Sem prazo para libertar Luiz
Segundo a prefeitura, as secretarias da Saúde, Habitação, Desenvolvimento Social e da Pessoa com Deficiência de Canoas estão estudando alternativas para solucionar o caso. De acordo com o órgão, "a Secretaria de Desenvolvimento Social, através de Centro de Referência Especializado em Assistência Social vai esgotar todas as possibilidades para que o Luiz volte ao convívio familiar". A prefeitura confirma que Luiz não está incluído no Minha Casa, Minha Vida, por "não atender aos requisitos para o benefício". A SMDS ressalta que o aposentado não está em situação de abandono ou vulnerabilidade, "se encontra lúcido, orientado e possui renda pessoal que o possibilitaria outras alternativas para deixar a unidade hospitalar".

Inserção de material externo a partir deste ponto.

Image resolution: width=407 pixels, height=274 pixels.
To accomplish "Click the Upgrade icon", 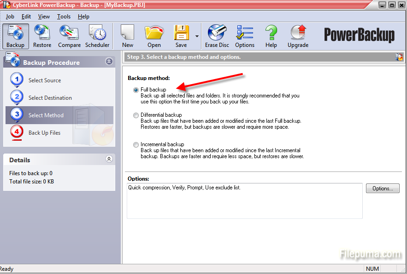I will 298,36.
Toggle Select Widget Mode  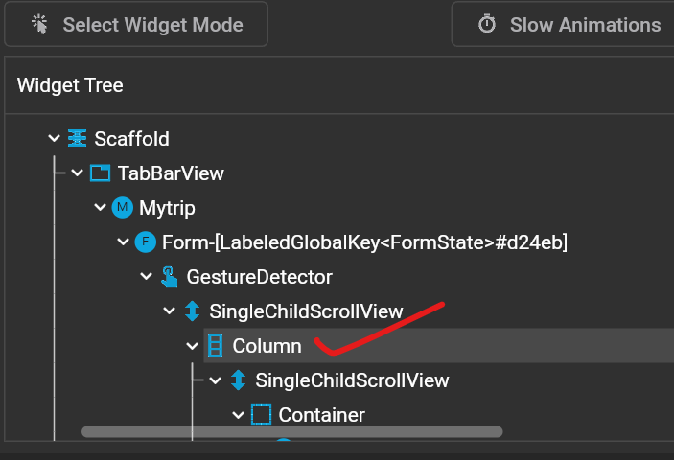[x=136, y=25]
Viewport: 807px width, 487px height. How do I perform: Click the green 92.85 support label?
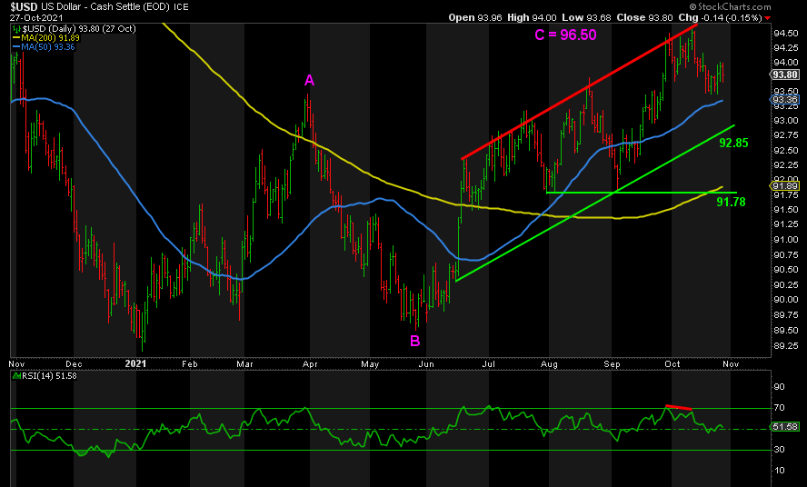point(733,144)
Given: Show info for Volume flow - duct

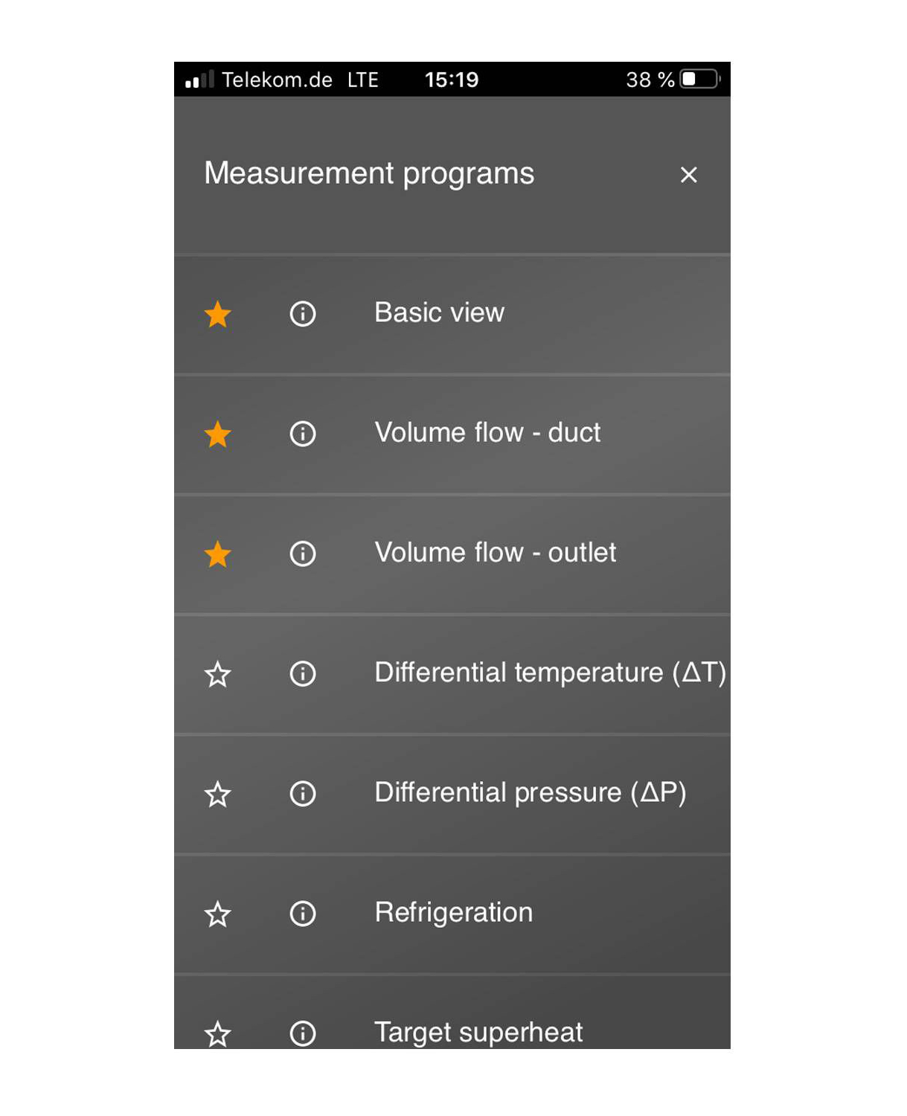Looking at the screenshot, I should click(x=303, y=434).
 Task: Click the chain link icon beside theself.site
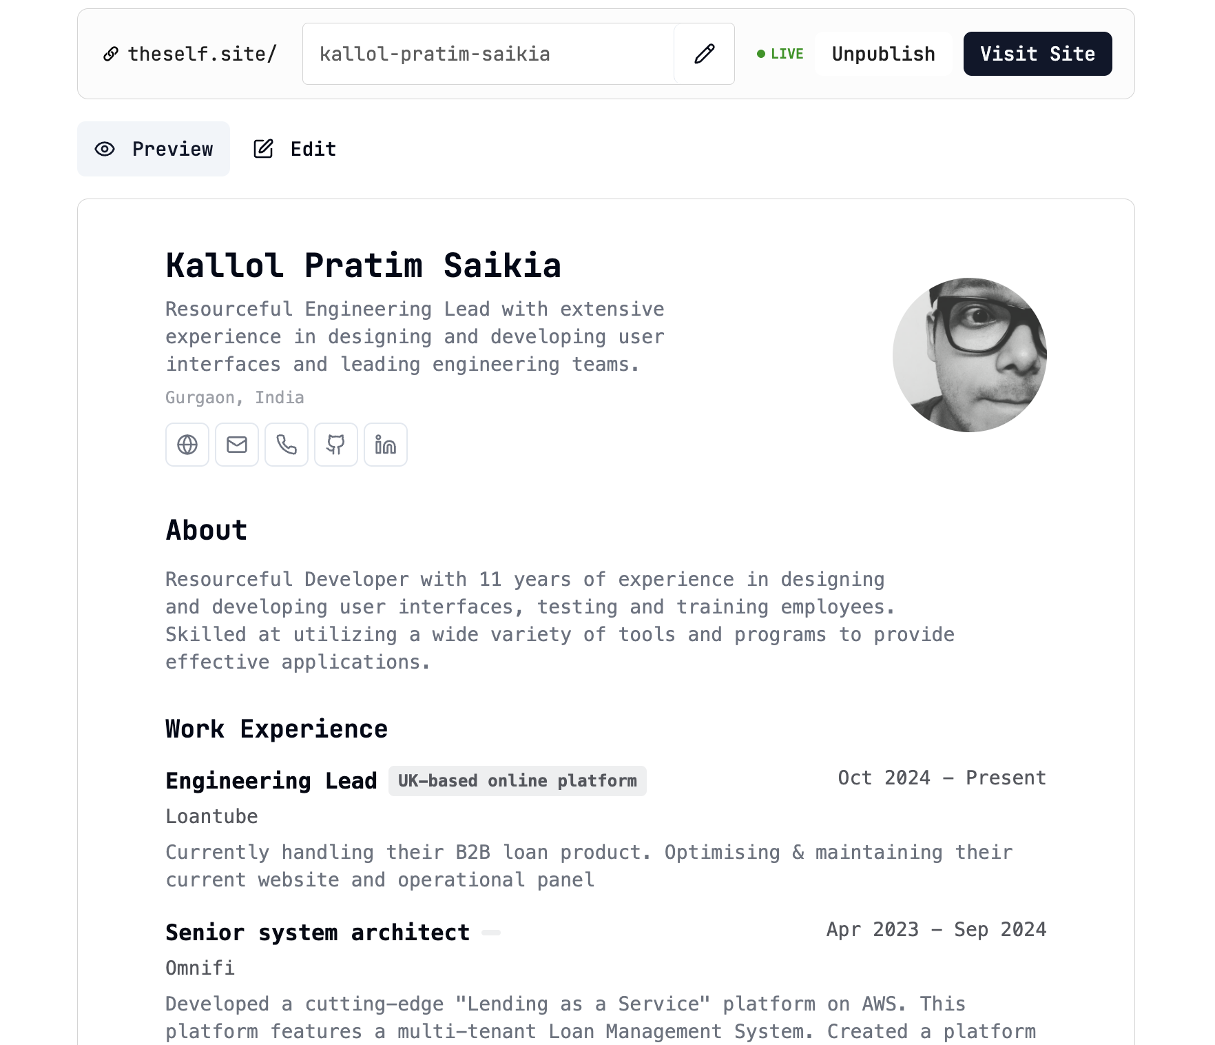tap(110, 54)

De acordo com Luiz, representantes da prefeitura de Canoas estiveram no hospital na semana passada oferecendo a ele um quarto terapêutico, um tipo de quarto em uma clínica, que seria compartilhado com outros moradores. Outra opção foi uma casa na qual Luiz teria que pagar o aluguel com dinheiro próprio. Em resposta à prefeitura, o morador afirma que ganha R$ 343 por mês e que seria incapaz de pagar um aluguel, já que tem uma dívida de um empréstimo até 2017.
- Neguei as opções. Eu sou flagelado, deficiente físico e quero que a minha filha more comigo. Meu desejo é que cumpram a promessa de me colocar no Minha Casa, Minha Vida ou então ofereçam um aluguel social - pago pela prefeitura. Do contrário, vou para um quarto e vão esquecer de mim, de novo.